In a statement Sunday, Adams chalked this up to constituent services.
"As a Borough President, part of my routine role was to notify government agencies of issues on behalf of constituents and constituencies. I have not been accused of wrongdoing and I will continue to cooperate with investigators," the mayor's statement said.
According to sources, Adams received a text from a Turkish government official asking if he knew then-FDNY Commissioner Daniel Nigro. They say Adams reached out to Nigro on the matter, but it is not immediately clear whether he requested or directed him to do anything.
It is then said that Nigro texted back that the building would receive the required approval in time for a Sept. 20 opening. Turkish President Erdogan, in town for the United Nations General Assembly, presided.
"They believe he's got evidence of criminal activity on his phone," ABC News contributor Rich Frankel said. "He may be a witness, and it may not actually implicate him, but the fact that the FBI did it in that manner? Surprising."
In a statement, City Hall Chief Counsel Lisa Zornberg said the mayor and the team are continuing to cooperate with investigators.
"We hope that investigators will continue to cooperate with us and reprimand any federal officer who has improperly leaked details about this investigation as such conduct could prejudice the public and undermines the integrity of our law enforcement process," the statement said.
On Monday, Adams deflected questions about the investigation while praising the potential for electric helicopters.
"You have to be focused, no distractions, and grind," he said. "And that's what this administration is about, straight ahead."
This all comes after FBI agents seized the mayor's electronic devices, including two phones and an iPad, following an event last Monday night, apparently to retrieve the Sept. 2021 text message exchanges.
Mayor Adams confirmed on Friday that the FBI took his phone at the event.
"As a former member of law enforcement, I expect all members of my staff to follow the law and fully cooperate with any sort of investigation and I will continue to do exactly that.

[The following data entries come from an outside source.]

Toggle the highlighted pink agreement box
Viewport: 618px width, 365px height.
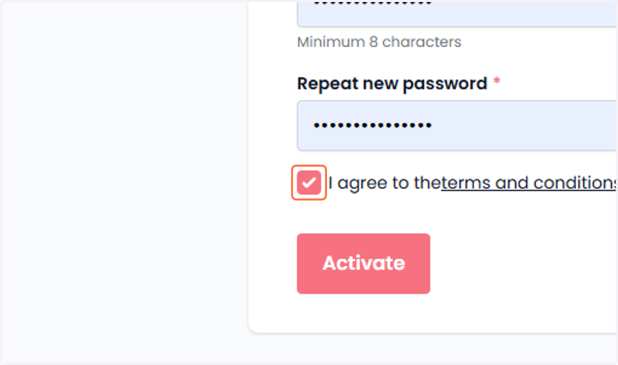point(309,183)
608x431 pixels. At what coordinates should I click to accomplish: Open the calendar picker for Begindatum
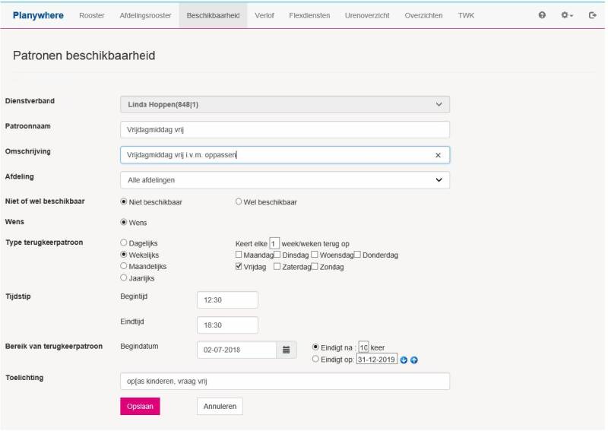(x=287, y=350)
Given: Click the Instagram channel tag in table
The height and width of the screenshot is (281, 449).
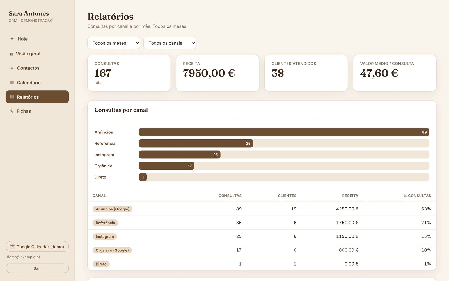Looking at the screenshot, I should (105, 237).
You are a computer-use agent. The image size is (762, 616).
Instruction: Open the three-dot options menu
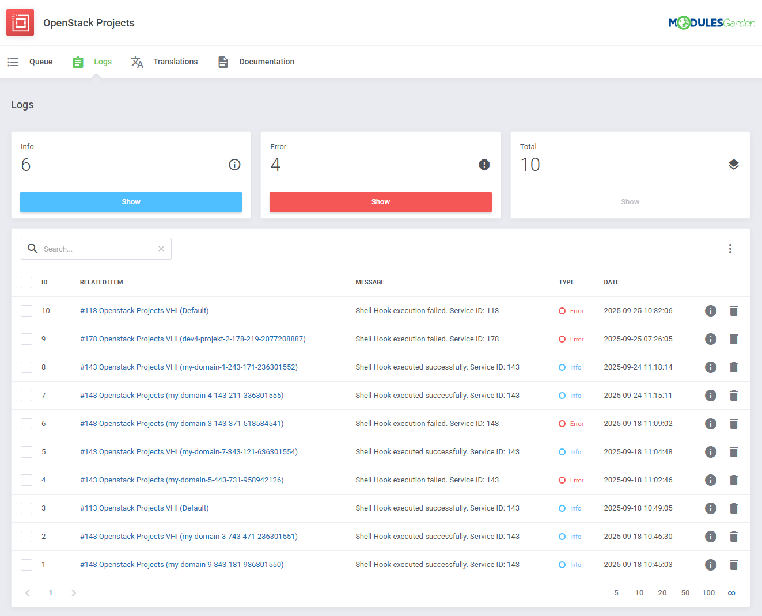(x=730, y=248)
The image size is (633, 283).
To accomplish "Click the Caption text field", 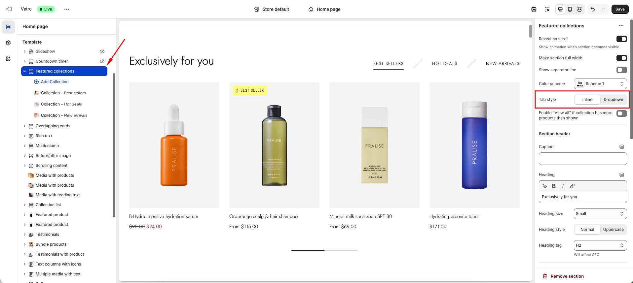I will pyautogui.click(x=582, y=159).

I have nothing to hide," Adams said.
Campaign attorney Boyd Johnson said Adams handed over the devices after learning "an individual had recently acted improperly."

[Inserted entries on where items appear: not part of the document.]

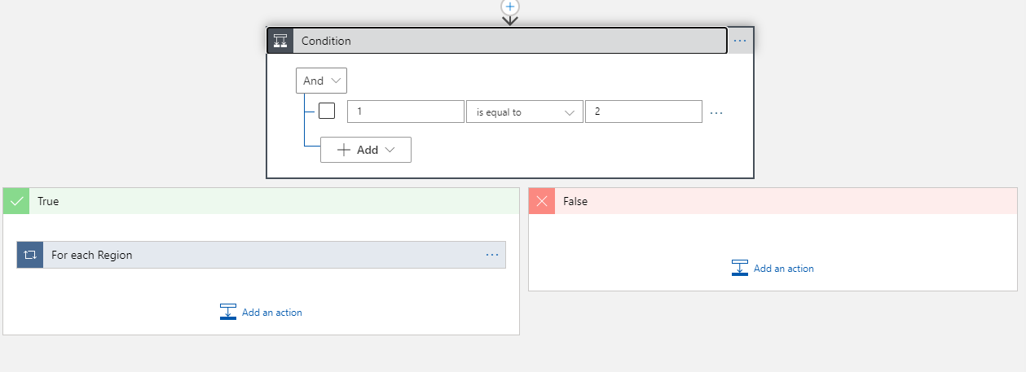The width and height of the screenshot is (1026, 372).
Task: Tick the condition row checkbox
Action: (327, 112)
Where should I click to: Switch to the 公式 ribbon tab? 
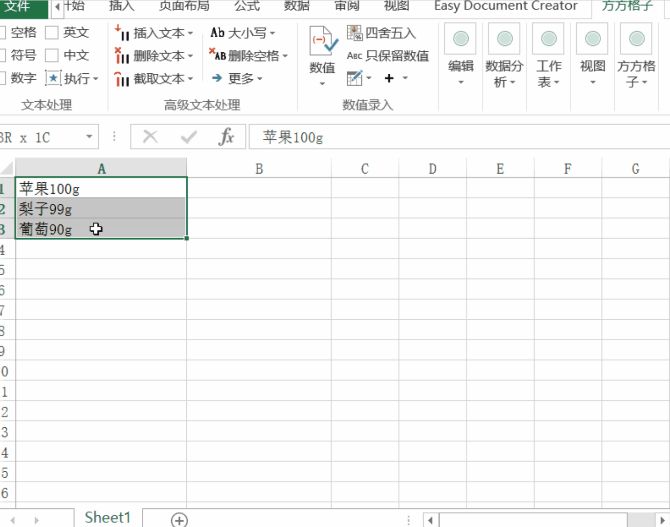[247, 6]
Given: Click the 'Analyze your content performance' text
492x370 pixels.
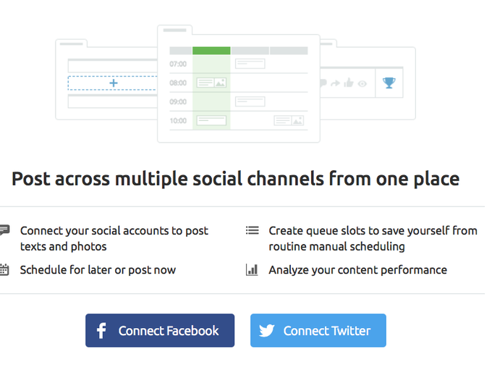Looking at the screenshot, I should pos(357,270).
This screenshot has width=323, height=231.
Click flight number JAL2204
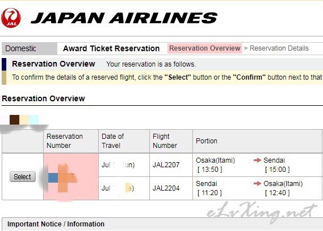(x=166, y=188)
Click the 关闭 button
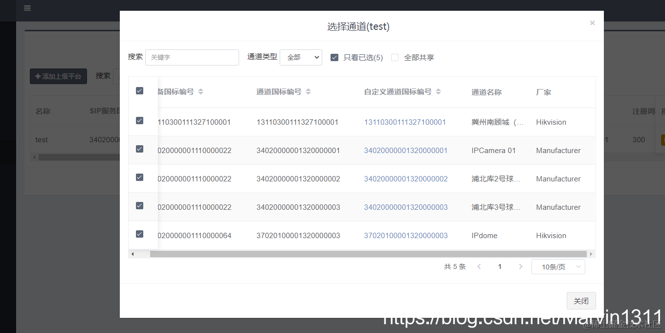This screenshot has height=333, width=665. pyautogui.click(x=581, y=300)
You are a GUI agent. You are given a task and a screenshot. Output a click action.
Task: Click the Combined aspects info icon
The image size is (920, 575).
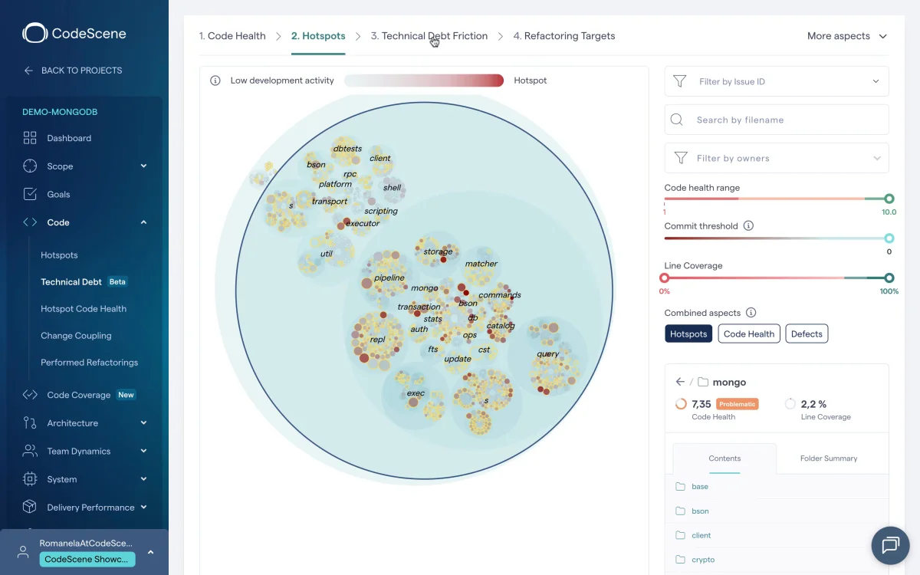coord(751,313)

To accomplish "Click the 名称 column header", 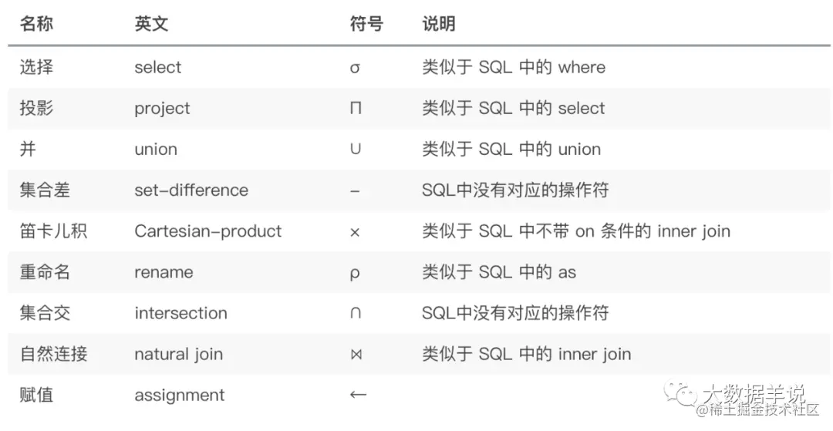I will (36, 24).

"In the spirit of transparency and cooperation, this behavior was immediately and proactively reported to investigators," Johnson said, stressing that "the mayor has not been accused of any wrongdoing and continues to cooperate with the investigation."
The seizure of the devices, first reported by The New York Times, came days after federal agents searched the Brooklyn home of Adams' top campaign fundraiser, 25-year-old Brianna Suggs. That search prompted the mayor to cancel a planned trip to meet with White House officials in Washington and instead return to New York.
Suggs was home at the time of the raid on her house.
She was not arrested but it is possible she could be called at some point to testify before a grand jury.
Adams has said he will fully cooperate with investigators. The probe by federal authorities is looking into KSK Construction and whether the Williamsburg company, owned by Turkish immigrants, was improperly funneling Turkish money into the mayor's 2021 election campaign.
"I am outraged and angry if anyone attempted to use the campaign to manipulate our democracy and defraud our campaign," Adams said in a statement last week. "I want to be clear, I have no knowledge, direct or otherwise, of any improper fundraising activity and certainly not of any foreign money. We will of course work with officials to respond to inquiries, as appropriate as we always have."
Back in July, four people were charged in a scheme to raise money through straw donations for Adams' campaign. The defendants then intended to pressure the mayor's office for construction jobs.
Adams wasn't charged and a campaign spokesman said then "we would never tolerate these actions."
The former city buildings commissioner under Adams, Eric Ulrich, was also charged in September with using his position to dole out favors, including access to the mayor, in exchange for cash and other bribes.
Adams has distanced himself from both cases, which were brought in state court and did not directly implicate his campaign or administration.